I came across a research study conducted that researched a kindergarten transition program that mirrored the type of program that I can see being funded and implemented in my own school and community.  Berlin, Dunning & Dodge (2010), developed a transition program called “Stars” that was designed to help students with primarily their social transition into kindergarten.  The program focused on pre-academic skills such as pre-literacy and pre-numeracy, but mostly the focus was on school routines, the social aspects of kindergarten transition, and parent involvement (Berlin et al., 2010).  The program was held for four weeks in the summer prior to kindergarten.

Berlin et al., (2010) found that participation in the “Stars” program eased children’s’ social transitions as judged by kindergarten teachers.  When the children had the same teacher for kindergarten as they did in the “Stars” program, the significance was even higher (Berlin et al., 2010).  Although  there was not a significant effect in the area of academics, the researchers did remind readers that the focus was not on the academic piece, bur more on the social aspect of kindergarten transition.    The study also found that when compared to peers that did not participate in the “Stars” program, children that did participate in the program had an overall better ability to adapt to kindergarten expectations and routines (Berlin et al., 2010).  In further analysis of the results, the researchers in this study also noticed that the positive effects on the “Stars” program were more pronounced for girls compared to boys.  They attributed this effect to the possibility of greater male vulnerability to social stressors (e.g.

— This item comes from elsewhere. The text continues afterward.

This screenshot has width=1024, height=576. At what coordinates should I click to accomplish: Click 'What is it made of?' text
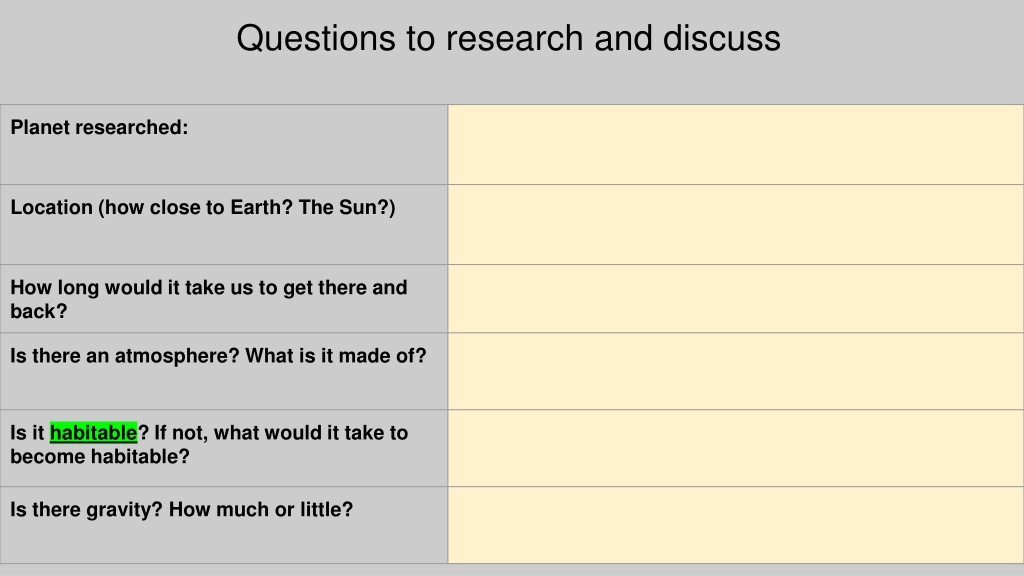pos(336,356)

Zaslow & Haynes, 1996) and teachers’ differential relationships with preschool age girls and boys and/or unmeasured processes (Berlin et al, 2010).   They also noted that the same gender effect occurred in previous studies, such as the Perry Preschool Project, Abecedarian, and Early Training Project (Anderson, 2008).  Although it is interesting to note that the same findings were not true with two recent and well know studies in early childhood transition.  These studies were the large-scale evaluation of the Early Head Start Program and the NICHD Study of Early Child Care (Berlin et al., 2010).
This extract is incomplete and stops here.